| Source text |
Content-type: text/html Downes.ca ~ Stephen's Web ~ Elements of a Successful Panel

Stephen Downes

Knowledge, Learning, Community

Half an Hour, Oct 06, 2017

Congrats, you have an all male panel! Follow the #allmalepanel hashtag on Twitter and you'll find that there's no end to the creation of bad panels and the commentators that justifiably criticize them. The Brian Savage cartoon above from the New Yorker was around and popular back in my activist days in the 1980s. It's still relevant today.

Academic panels are often awful. It's not just their all-white all-male constitution. They are self-indulgent, inward looking, dull, pretentious and boring. Duncan Green writes, "They end up being a parade of people reading out papers, or they include terrible powerpoints crammed with too many words and illegible graphics."

There's no end either to the list of articles with tips and tools on how to organize an academic panel. They focus on everything from the role of the moderator to marketing to room organization and lighting. There's a lot of emphasis on structure and control (especially by the moderator). There are hacks and strategies, like Pecha Kucha or talking sticks.

I'm not going to add to that list. I don't think these articles are especially helpful. Not because they're wrong but because they don't get at the heart of what makes successful panels, panels where nobody wants to leave, no matter how long it runs, where it doesn't matter whether the lighting is bad or if we forget who the speakers are or if the moderator loses control.

| Data lines |
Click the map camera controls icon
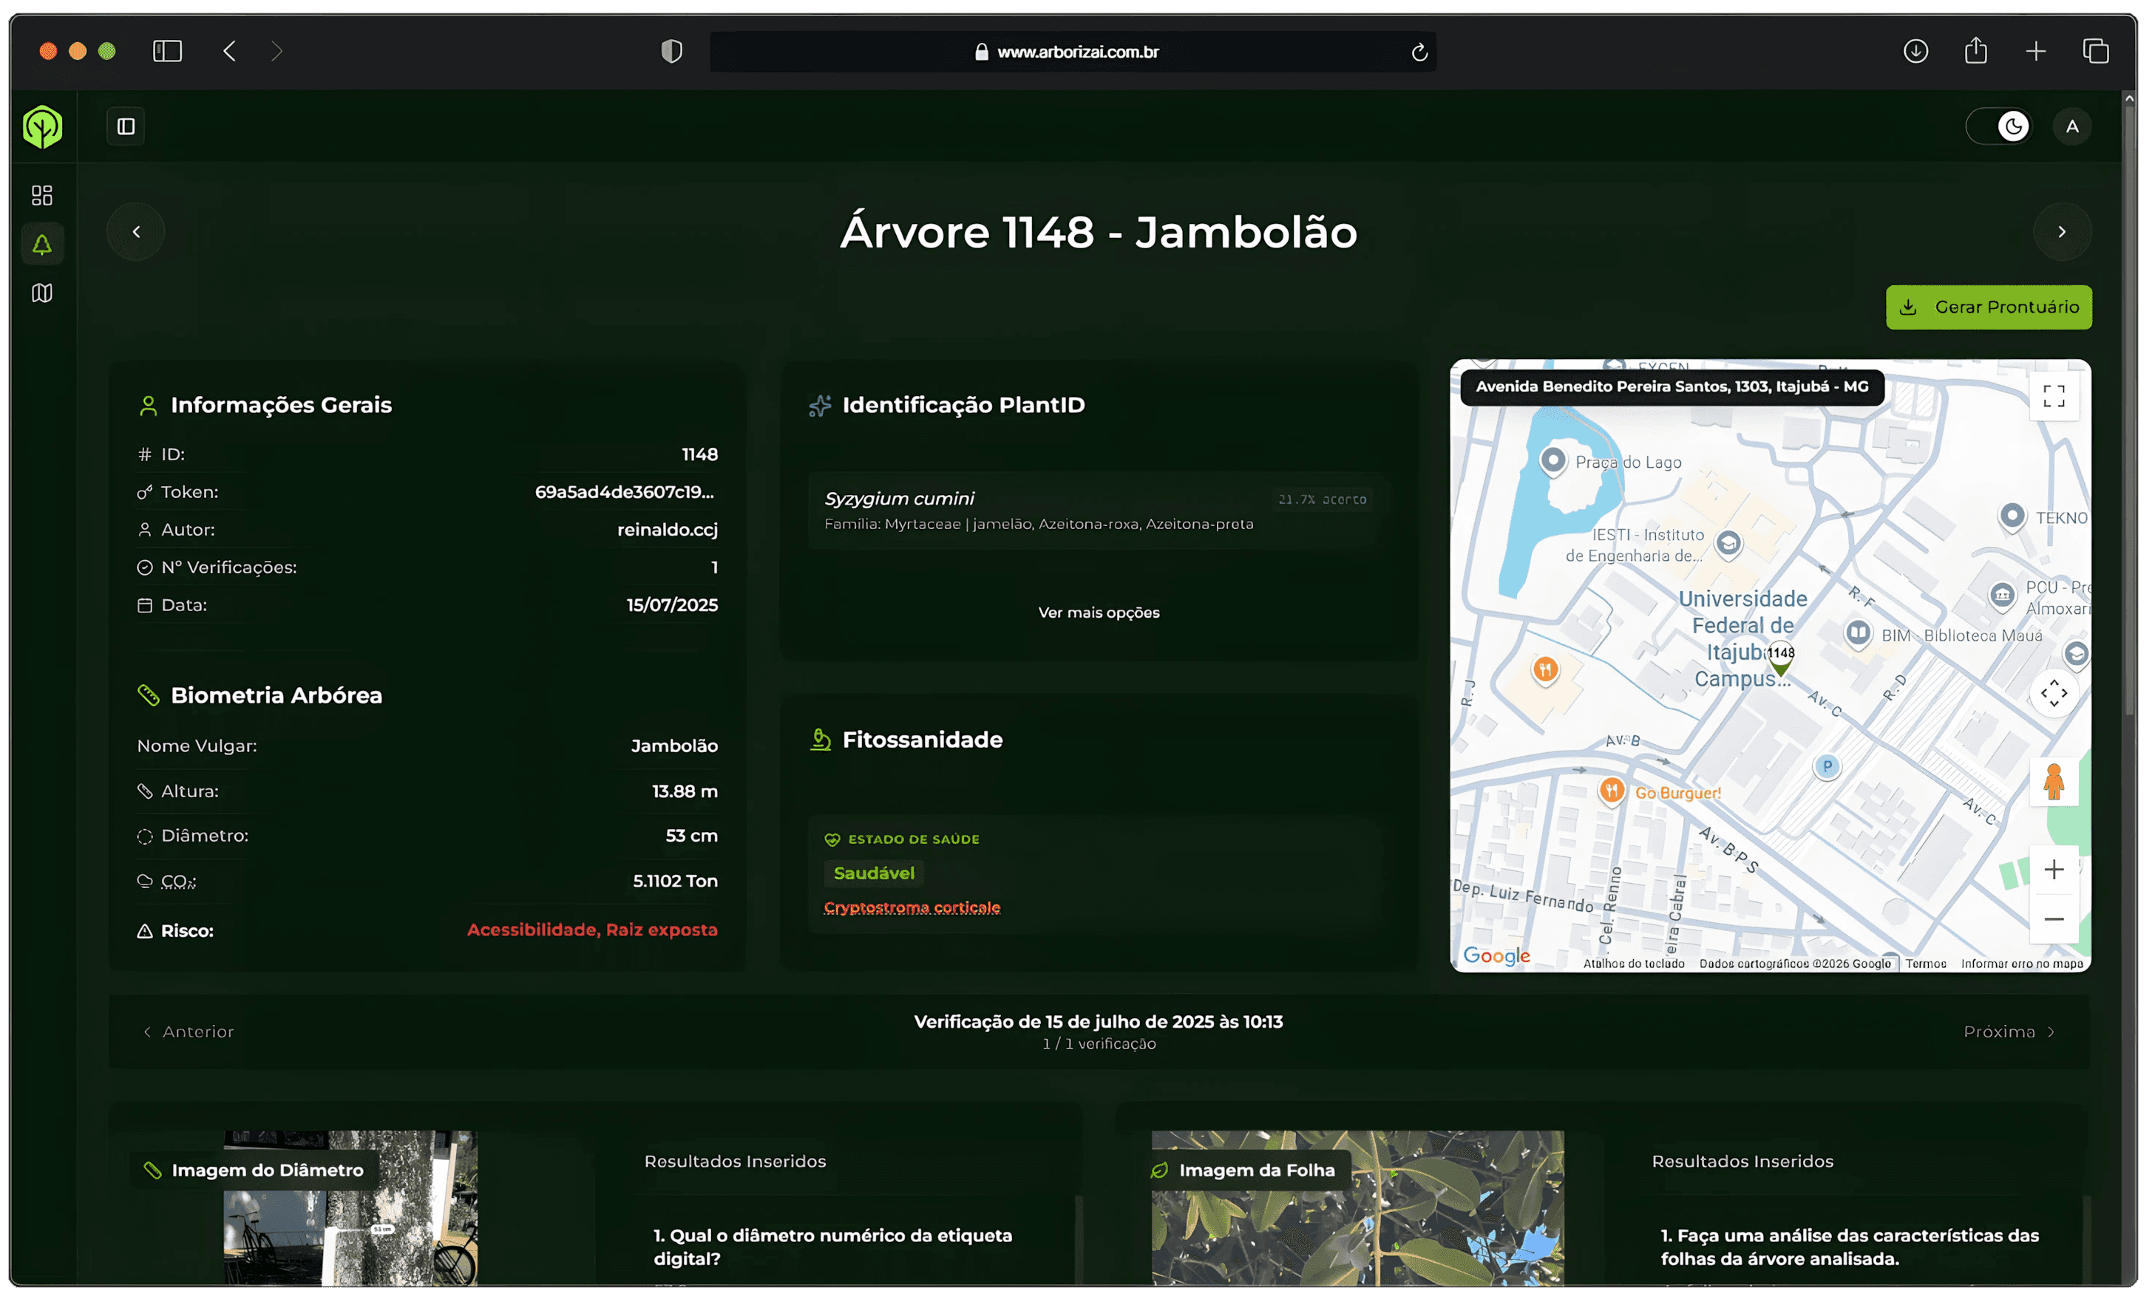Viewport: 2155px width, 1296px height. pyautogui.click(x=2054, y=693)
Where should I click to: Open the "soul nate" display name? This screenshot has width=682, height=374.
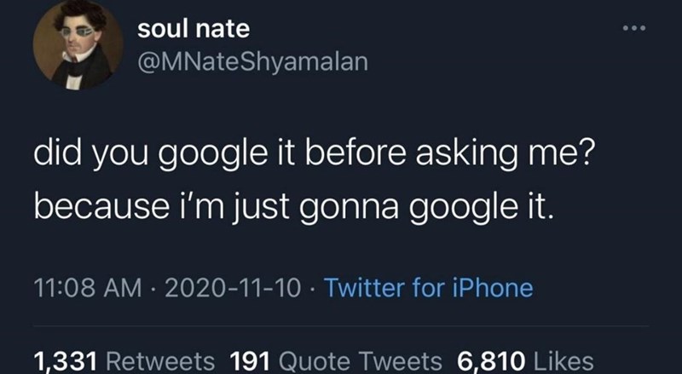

==

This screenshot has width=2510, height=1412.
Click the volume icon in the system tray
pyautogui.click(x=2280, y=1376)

...

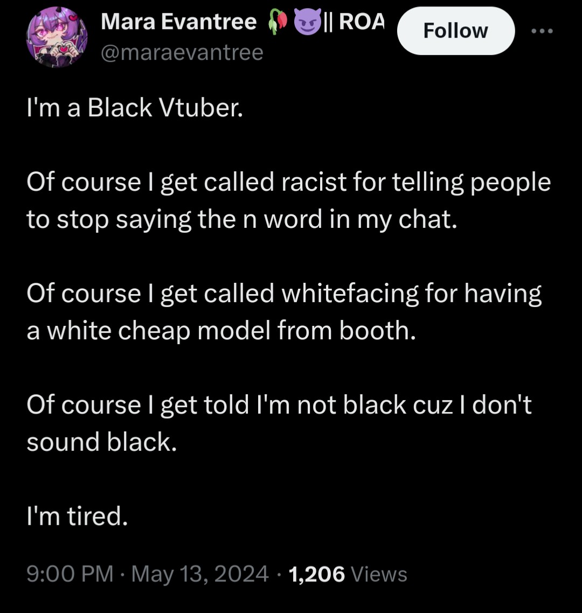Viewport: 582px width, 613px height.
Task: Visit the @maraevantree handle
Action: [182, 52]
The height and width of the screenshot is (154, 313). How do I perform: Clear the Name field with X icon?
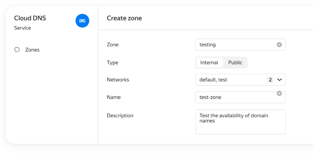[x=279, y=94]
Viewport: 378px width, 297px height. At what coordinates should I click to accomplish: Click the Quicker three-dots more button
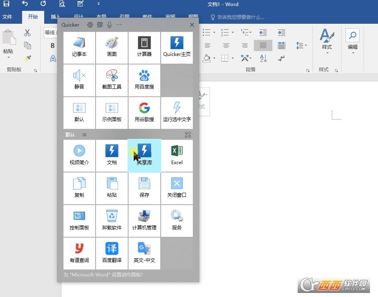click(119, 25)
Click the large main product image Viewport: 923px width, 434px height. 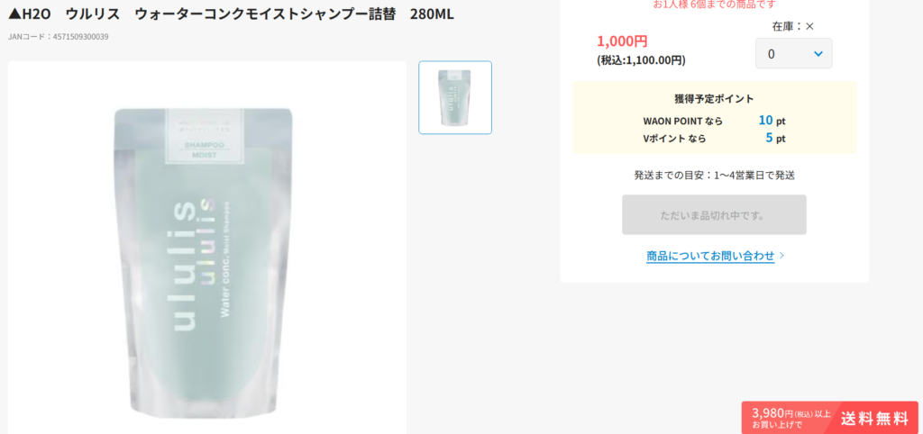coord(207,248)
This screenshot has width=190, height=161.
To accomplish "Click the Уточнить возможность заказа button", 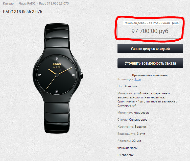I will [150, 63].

| What you have to do |
Reproduce the post on successful panels in full, word for word.

| Task output |
Content-type: text/html Downes.ca ~ Stephen's Web ~ Elements of a Successful Panel

Stephen Downes

Knowledge, Learning, Community

Half an Hour, Oct 06, 2017

Congrats, you have an all male panel! Follow the #allmalepanel hashtag on Twitter and you'll find that there's no end to the creation of bad panels and the commentators that justifiably criticize them. The Brian Savage cartoon above from the New Yorker was around and popular back in my activist days in the 1980s. It's still relevant today.

Academic panels are often awful. It's not just their all-white all-male constitution. They are self-indulgent, inward looking, dull, pretentious and boring. Duncan Green writes, "They end up being a parade of people reading out papers, or they include terrible powerpoints crammed with too many words and illegible graphics."

There's no end either to the list of articles with tips and tools on how to organize an academic panel. They focus on everything from the role of the moderator to marketing to room organization and lighting. There's a lot of emphasis on structure and control (especially by the moderator). There are hacks and strategies, like Pecha Kucha or talking sticks.

I'm not going to add to that list. I don't think these articles are especially helpful. Not because they're wrong but because they don't get at the heart of what makes successful panels, panels where nobody wants to leave, no matter how long it runs, where it doesn't matter whether the lighting is bad or if we forget who the speakers are or if the moderator loses control.